It isn't often that I share my personal medical history with my fellow actors, but there's a connection, I swear.
About 9 months ago, I started getting severe headaches mainly at night, after long days at the computer. I thought they would simply pass, but after 4 weeks of excruciating neck, head and eye pain I thought I had a recurrence of Lyme Disease, which I had several months prior. I had gone to a doctor for that, did the Western Blot, the whole nine. No trace of Lyme's. Whew, that was reassuring. So I took some Advil and the headaches would go away, but after a few weeks I thought, okay what gives, why am I still having these blinding headaches, when I'm not on Advil? So, that week the doctor ruled out migraines and sent me to a neuro-specialist. What fun it was getting my finger tips electrocuted repeatedly for 2 hours to measure the intensity of my nerve reactions.
So then it's CAT scans one week, and MRIs the next. MRIs that took over an hour and a half in complete stillness. Yea, try keeping an actor/musician still for 5 minutes, let alone over an hour! At that point I started to bring in the drama and thought okay I have a brain tumor, this is not good. I had to wait over a week, all the while going to physical therapy for the neck stiffness and the neck pain, and a 4 hr visit to the emergency room at 2am because I though I was going to die! Finally, the neurologist calls to tell me he thinks I have a brain lesion, and that we needed to either confirm or rule it out.
What is a brian lesion? I scoured and scraped the internet for information and found nothing!
Thanks for that Doc. I have something that is barely even written about?
This was at 4pm on a friday. Happy weekend, Paul!
Now, after a long and nerve-wracking weekend of self- pity coupled with bouts of "I'm gonna die," I decided to take matters in my own hands while waiting for the second opinion from another neurologist.
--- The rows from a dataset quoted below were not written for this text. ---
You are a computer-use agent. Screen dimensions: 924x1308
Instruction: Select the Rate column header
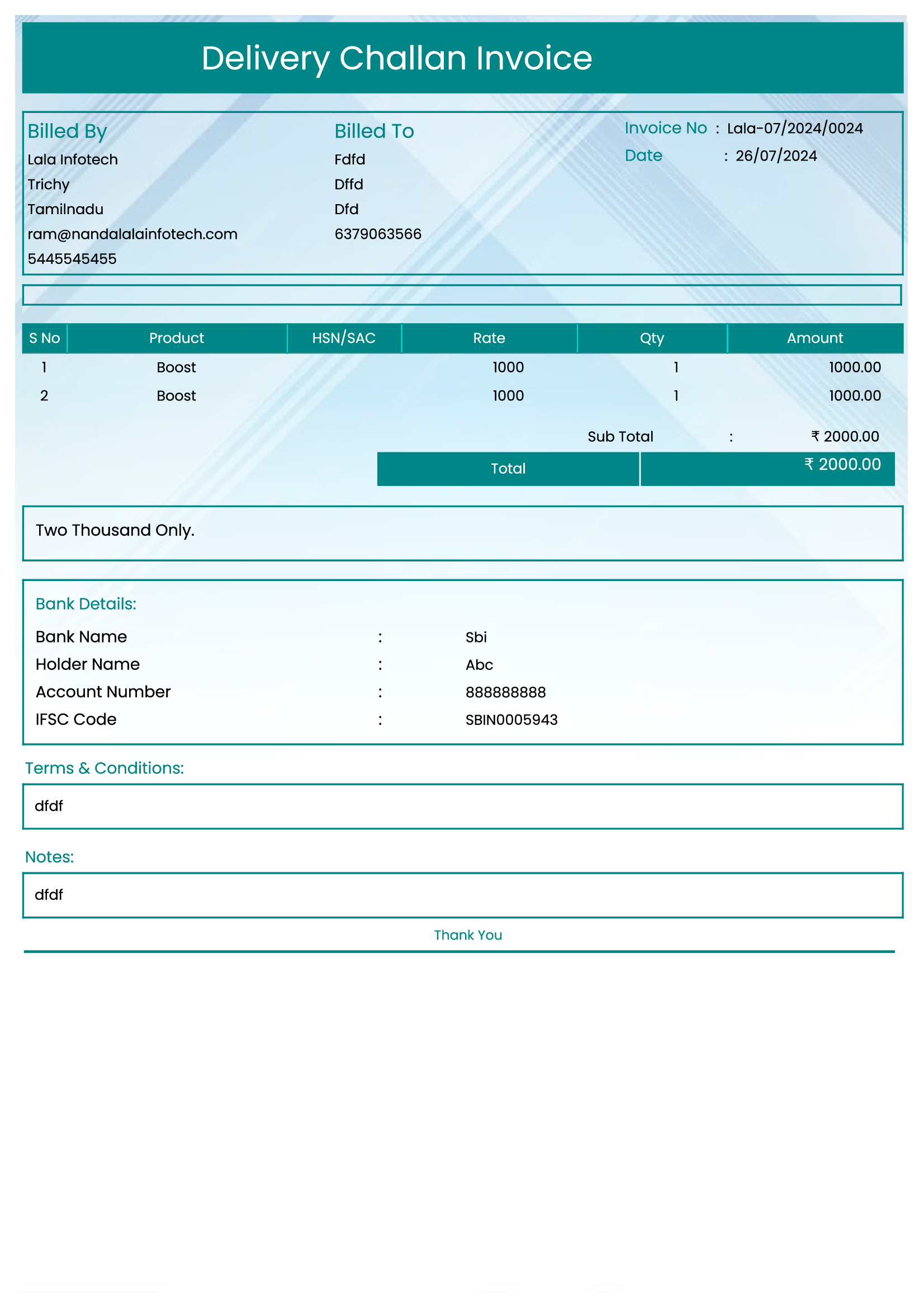(489, 338)
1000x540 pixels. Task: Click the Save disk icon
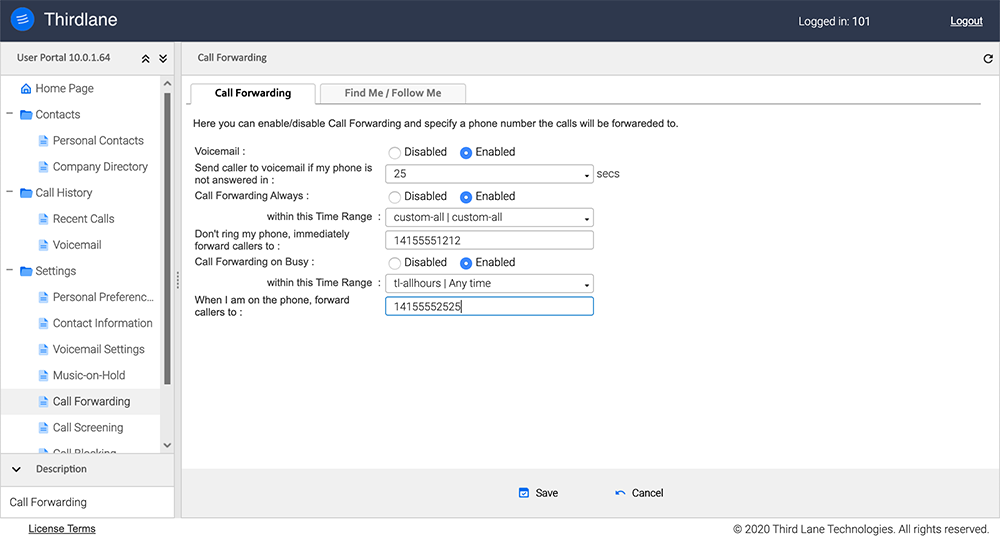pos(523,493)
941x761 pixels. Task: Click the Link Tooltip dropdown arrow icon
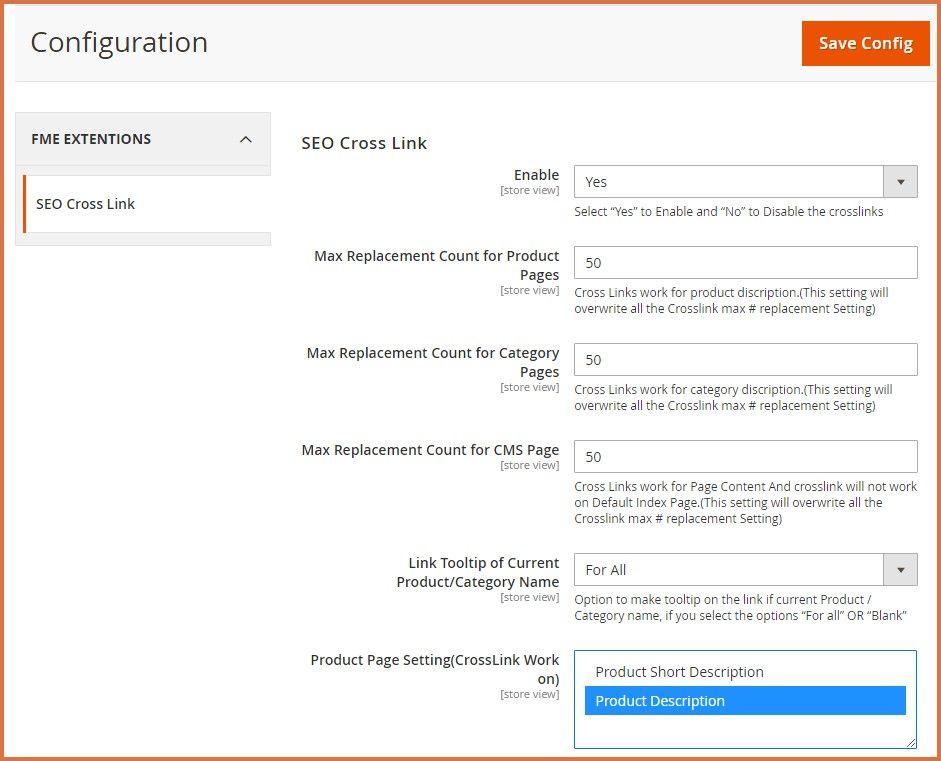tap(900, 570)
While watching a tabloid news channel I saw a paparazzi clip of Jennifer Aniston walking out of a gym with her rolled up Yoga matt and thought... I'm going to do some simple Yoga while I wait for their answer. It can't hurt, right?
I tried some simple stretching at first..breathing and slow moves to stretch my aching neck and head. I even went online to YouTube to learn some other exercises. I am not an expert, but rather someone who totally blew off Yoga as something that was "New Agey" and quite frankly, useless. Man, was I ever wrong.
The stretching and breathing brought the much-needed oxygen to my cervical area...Yes, men have a cervical area. Everyone does, it's just at the base of your head where your neck and spinal chord meet. But, I stopped the Yoga and thought nothing of it. In the meantime, the second opinion comes in and they tell me it's just a little spot on my frontal lobe. Nothing to worry about. So, now I have a non-diagnosis and a spot on my brain. Come on dude, don't they make a "spot-remover" for that?
What the heck is it? What's wrong with me? Why do I get these bad headaches? Turns out I never got diagnosed. But as an actor, musician, producer, designer who spends a lot of time writing in front of a computer. This had to stop. I just couldn't focus or concentrate on anything.
As actors, we often think that we have to live a certain way...do the stereotypical things other actors do. Eat light, be thin, be spiritual, do yoga, be healthy, be active, be agile, and be mentally fit, and guess what....we should! But not just as actors, but as human beings. Being healthy is not just for actors and performers. It's for everyone.
After 3 weeks of working out with free-weights and Yoga...my headaches are coming on only once every two weeks, if that, and that's because I'm being lazy. In essence the yoga and exercise have saved my life because I now don't have to depend on Advil, and, nor do I have to anticipate the headache coming on at the end of the day. It just doesn't come.
The brain, my friends, needs oxygen. Your muscles need oxygen to live and thrive too. It's vital to the process of running your human engine. When you provide your muscles with oxygen, they dilate and fill with blood. If you stay inactive, it's like running your blood through a tight little straw. But, when you exercise and pump blood through your muscles and brain, it's like a fire hose carrying life to the rest of your body. Ain't that a visual.
Sometimes Doctors don't have all the answers, even with today's technologies. Like we do as actors, we visualize and we tap into sense memory because we are highly visual beings. We know just how to recall an emotion. When it come to saving your own life, you almost have to use the same techniques. Think about where it hurts and why, what is happening to your body when it ails and visualize your pain so you can describe it to your doctor. And, most importantly be open-minded to things that may otherwise be outside your normal reality.
Watching Jennifer walk out of that gym, seeing her healthy body and vibrant self walk so assuredly out of that gym, captured my imagination and inspired me to try something I would have never thought to do.
If you're an actor – work out, breath, do yoga, eat well and teach your fellow actors all you know. A healthy actor is a smart, intuitive and clearly thinking actor.
And, thanks Jen. Thanks for giving me that idea and saving me from excruciating headaches.